Text passage
################
Post by clodagh2000 »

Hi I've created a form where i want the user to select 5 tick boxes. if they choose less than or more than five, an error message is to appear saying you have choose less than five, or more than five depending on which.

however it will only display the error message to say you have selected less than five tickboxes, even if i have selected 5, or even if i have selected more than five. can anyone help me out here? It would be much appreciated.

I have used the following code:

Code: Select all

 
<?php
 
      function VerifyForm(&$values, &$errors)
      {
         if($arraySize < 5){
            $errors['description'] = "you must choose 5 options.  You have selected less than 5 options.";
              
      }
      
      if($arraySize > 5)
      {
            $errors['description'] = "you must choose 5 options.  You have selected more than 5 options.";    
      }
      
    
      return (count($errors) == 0);
      }
      function DisplayForm($values, $errors)
      {
      ?>
      <html>
      <head>
      <title>Yadda yadda</title>
      <style>
      TD.error
      {
      color: red;
      font-weight: bold;
      }
      </style>
      </head>
      <body>
      <?php
      if (count($errors) > 0)
      echo "<p>There were some errors in your submitted form, please correct them and try again.</p>";
      ?>
       
      <form action="<?= $_SERVER['PHP_SELF'] ?>" method="POST">
      <table>
      <tr>
      <td colspan="2">Select 5 of the following options which best describe you:</td>
      
      </tr>
      <tr>
       <td class="error" colspan=2"><?= $errors['description'] ?></td>
  
  <table><tr>
  
      
<?php
in();
 
if ($db_found) 
{
    $SQL = "SELECT * FROM description";
    
    $result = mysql_query($SQL);
    while ($db_field = mysql_fetch_assoc($result)) 
    {
 
        $description = $db_field['description'];
        $des_id = $db_field['des_id'];
        $mod = $des_id % 3;
    
        if($mod == 0)
        {
            echo "<tr>";
        }               
                
        echo "<td><input type='checkbox' name='description[]' value='$description'/></td>";
        echo "<td>" . $description . "</td>";
        
        if($mod == 2)
        {
            echo "</tr>";   
        }
    }
    
mysql_close($db_handle);
 
}
else 
{
    
print "Database NOT Found ";
mysql_close($db_handle);
 
}
?>  
      
      
</table></td></tr>
      
      
      
     
      <tr><td colspan="2" align="center"><input type="submit" value="Submit"></tr>
      </table>
      </form>
       
      </body>
      </html>
      <?php
      }
       
      function ProcessForm($values)
################
Record extracts
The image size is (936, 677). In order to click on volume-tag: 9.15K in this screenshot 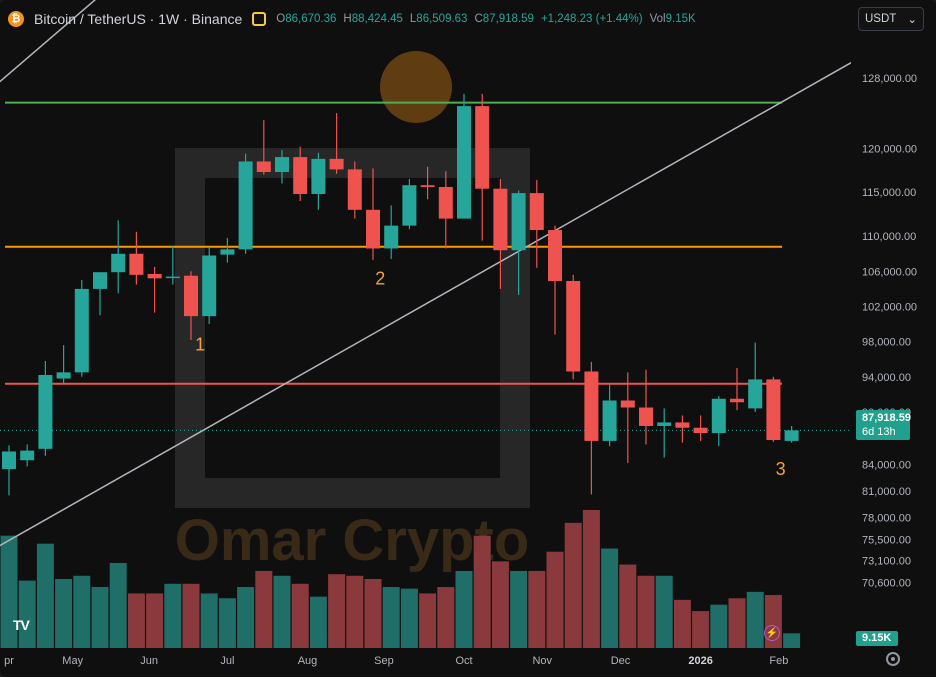, I will do `click(877, 638)`.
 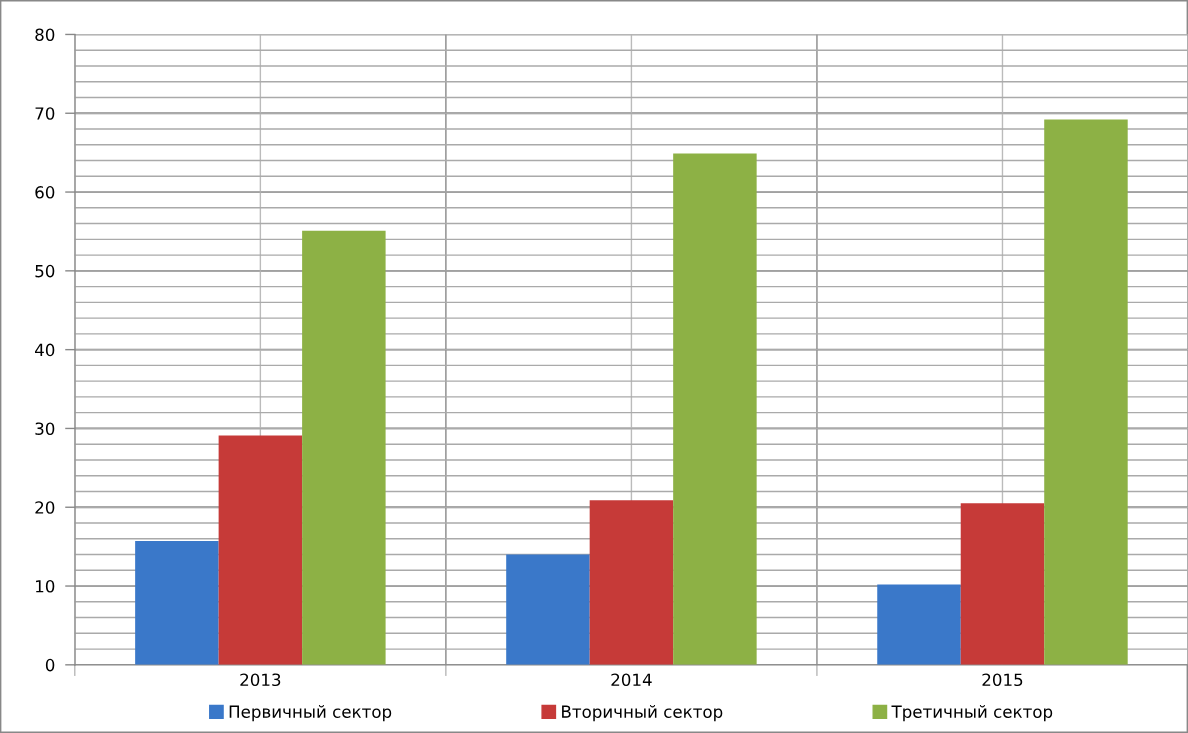 I want to click on y-tick-label: 0, so click(x=50, y=665).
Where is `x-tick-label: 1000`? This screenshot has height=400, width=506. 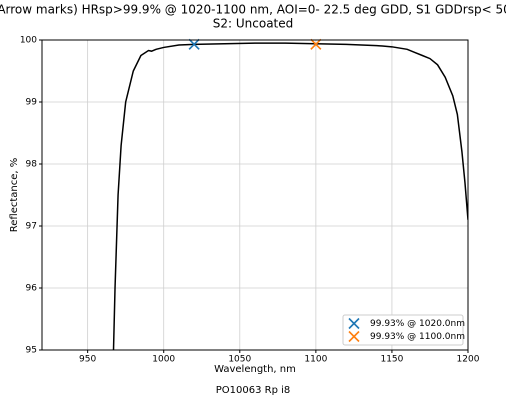
x-tick-label: 1000 is located at coordinates (164, 360).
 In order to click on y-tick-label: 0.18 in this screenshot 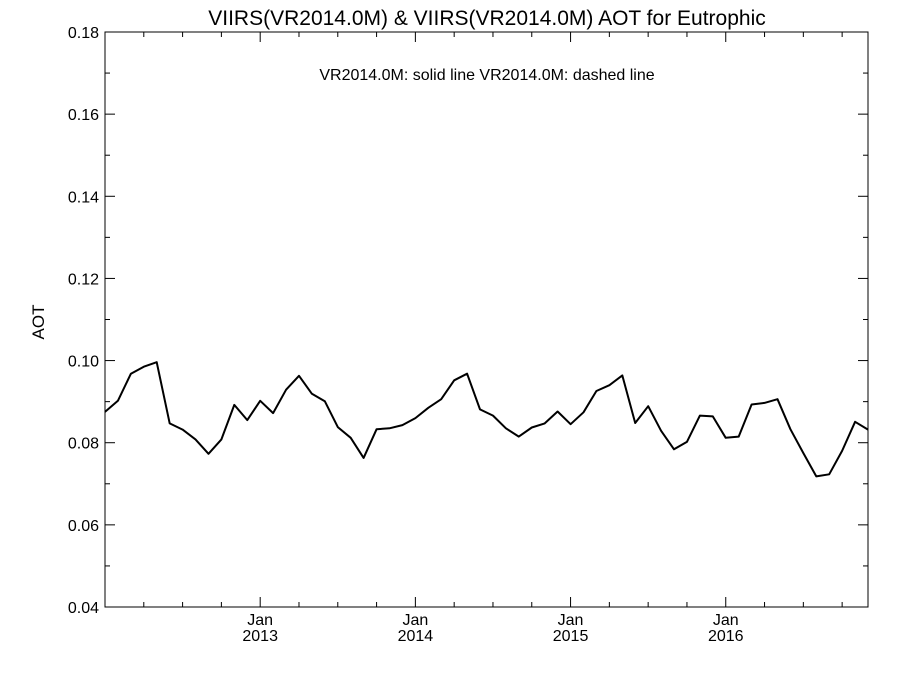, I will do `click(84, 34)`.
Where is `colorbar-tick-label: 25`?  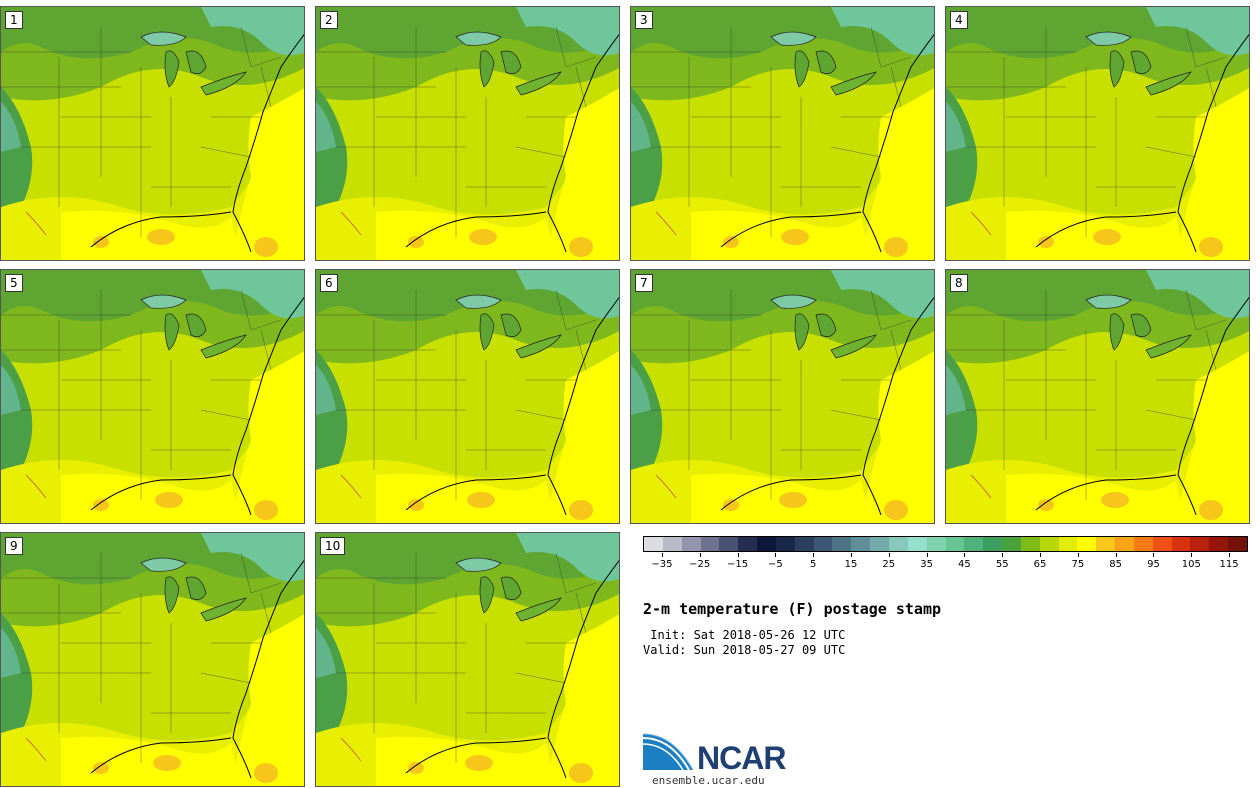
colorbar-tick-label: 25 is located at coordinates (889, 564).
################
Written task A
Reproduce the passage of the checkbox form post that opens with the words containing "Hi I've created" and closes with "be much appreciated.".
Written task B
Summarize the forum post about the checkbox form in two sentences.

Problem solution A
Hi I've created a form where i want the user to select 5 tick boxes. if they choose less than or more than five, an error message is to appear saying you have choose less than five, or more than five depending on which.

however it will only display the error message to say you have selected less than five tickboxes, even if i have selected 5, or even if i have selected more than five. can anyone help me out here? It would be much appreciated.

Problem solution B
The poster built a form that asks users to select five checkboxes and should show an error message saying whether fewer or more than five were chosen. The message about selecting fewer than five appears every time, even when five or more boxes are checked, so the poster shares the code and asks for help.